The idea for Citizen came about in October over a beer and conversation between Shepherd and Sutherland of Matakana-based Sawmill Brewery.
"Citizen is a collective fundamentally and at its core it is about rescuing and reworking edible food surpluses and stopping them from going to waste ... and then we partner with experts that share our values," Shepherd told the Herald.
"It's all done in collaboration, our beer cans have the Citizen logo, our bread bags have the Wild Wheat logo on, so we'll always represent the partners because we think it is really important to call out that these people are involved in it."
Ben Bayly sells Citizen beer at his Auckland restaurant The Grounds and it will be on tap at Ahi, his newest restaurant in Commercial Bay once it opens later this month.
"While we're going bread into beer into bread right now, what we're also looking at as an organisation is what else can we do with the spent grain that we have created from our brewing and what that can go into; there are more products on the way."
Shepherd was tight-lipped on what other products were in the pipeline.
"We started with bread because it is New Zealand's most wasted [product], and the second most wasted product is vegetables so we're working on ideas around that," Shepherd said. Ben Bayly will work with Shepherd to create ways to repurpose vegetables.
"It's about finding pockets of opportunity where there is waste."
Citizen was originally set to put its beer into its first pubs and bars the week Covid-19 hit, it had kegs ready to go but pivoted quickly to a retail grocery strategy on the back of uncertainty around when bars would reopen after lockdown.

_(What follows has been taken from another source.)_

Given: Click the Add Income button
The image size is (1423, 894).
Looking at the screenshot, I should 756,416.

Citizen sold what it had anticipated would be five months' worth of stock in its first two weeks of being in Farro Fresh.
Shepherd returned to New Zealand 18 months ago after spending 16 years in Britain, where he was involved in the area of food waste. He describes Citizen as his "passion project", he is yet to work on it fulltime.

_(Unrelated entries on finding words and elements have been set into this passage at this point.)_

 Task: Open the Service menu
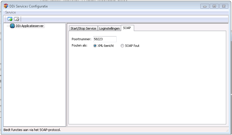10,12
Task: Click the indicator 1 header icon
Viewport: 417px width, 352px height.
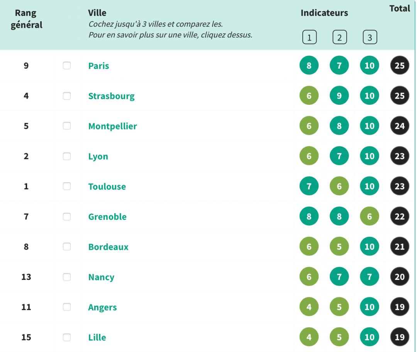Action: (309, 38)
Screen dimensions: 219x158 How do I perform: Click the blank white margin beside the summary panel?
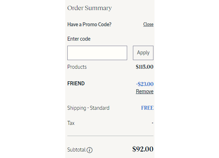click(x=187, y=79)
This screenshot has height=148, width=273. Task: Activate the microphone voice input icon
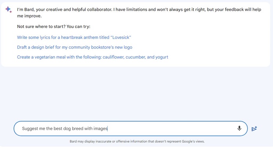(239, 129)
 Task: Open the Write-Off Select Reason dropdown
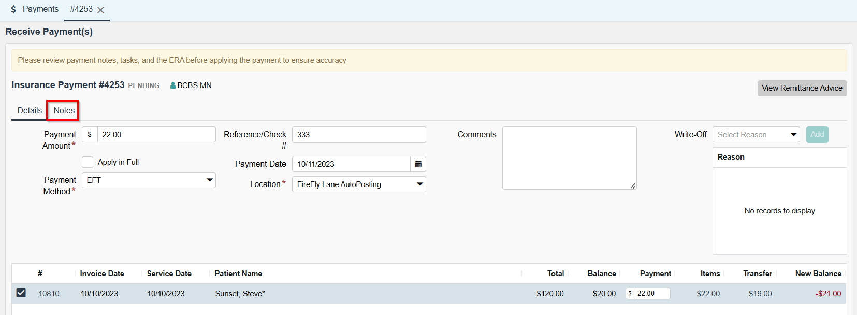[x=756, y=135]
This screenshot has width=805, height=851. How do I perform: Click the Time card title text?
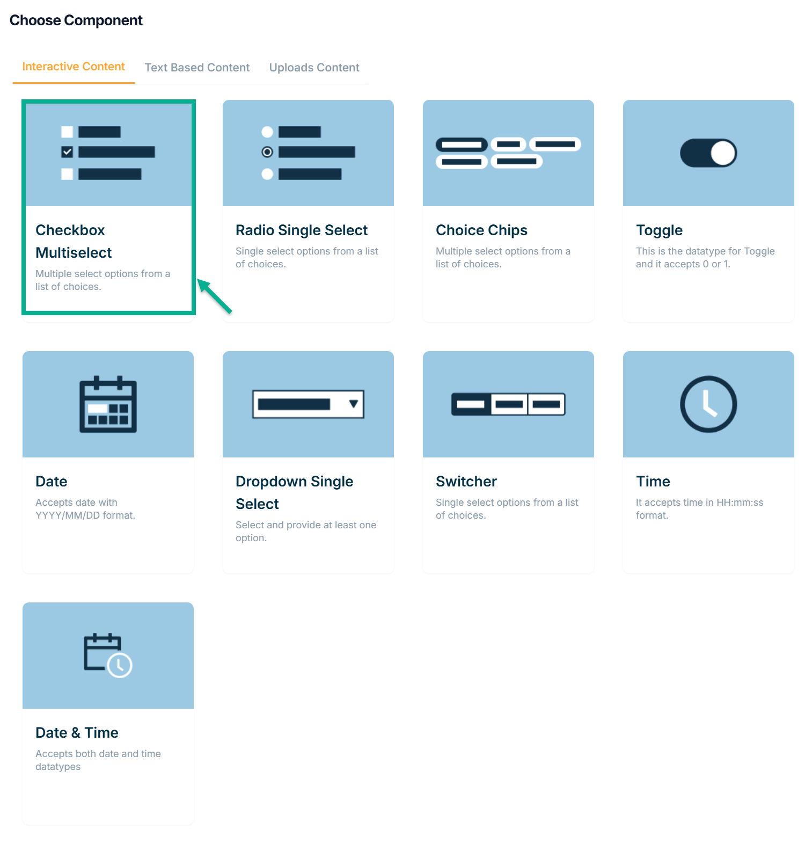point(653,482)
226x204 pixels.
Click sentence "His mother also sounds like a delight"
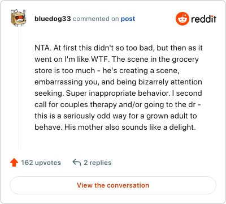(x=129, y=127)
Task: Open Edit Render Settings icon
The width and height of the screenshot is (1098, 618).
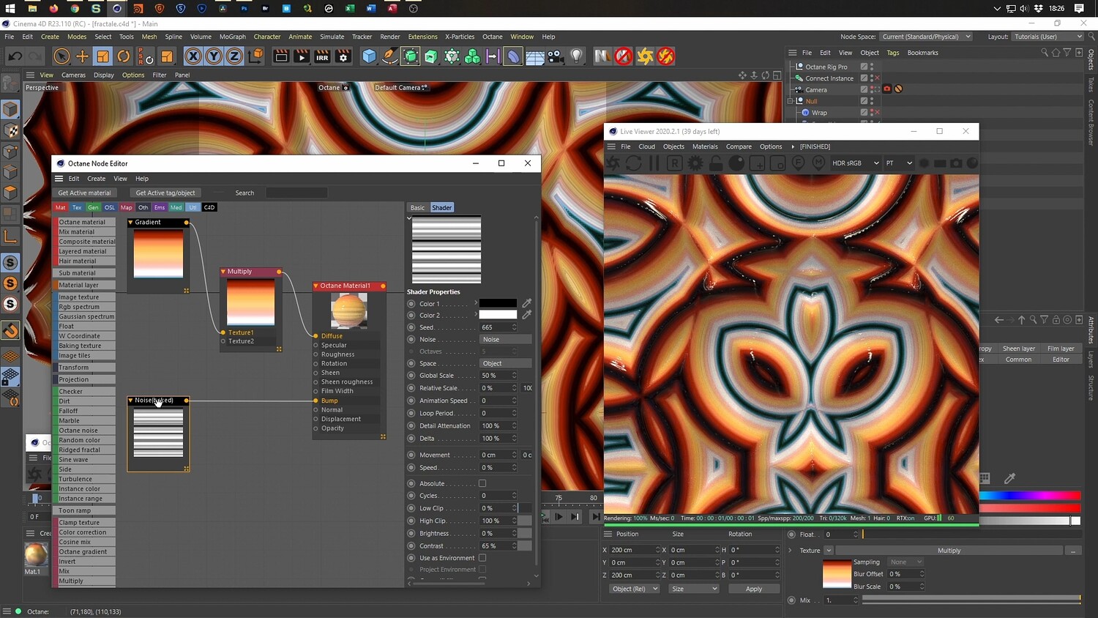Action: click(343, 56)
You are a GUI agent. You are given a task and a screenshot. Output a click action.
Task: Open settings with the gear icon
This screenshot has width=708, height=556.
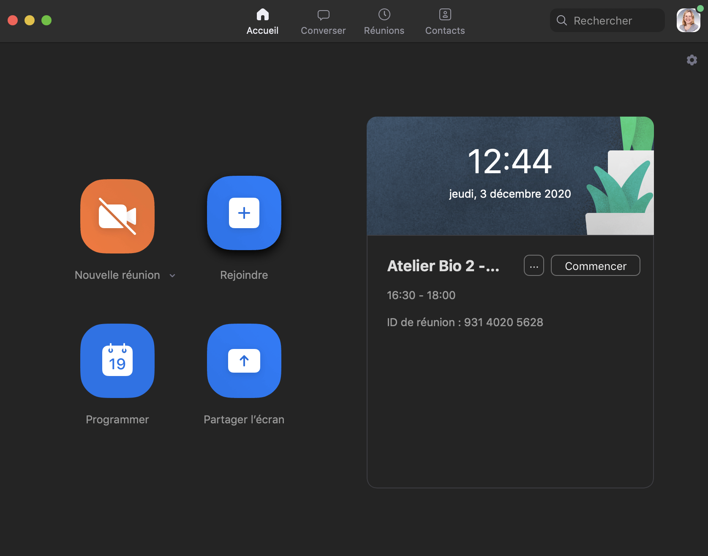click(x=692, y=60)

So far, $350,000 had been invested to start the business, including capital from third-party investors. The company is looking to raise more funds to support its growth plans.
"We want Citizen to be a multi-category, multi-product, not just New Zealand, organisation - we see it growing not only in New Zealand but as an export opportunity in terms of taking produce that has been rescued and reworked and taking it across to locations such as Australia and Asia - we see huge potential."
Icehouse Ventures holds a 3 per cent stake in the company.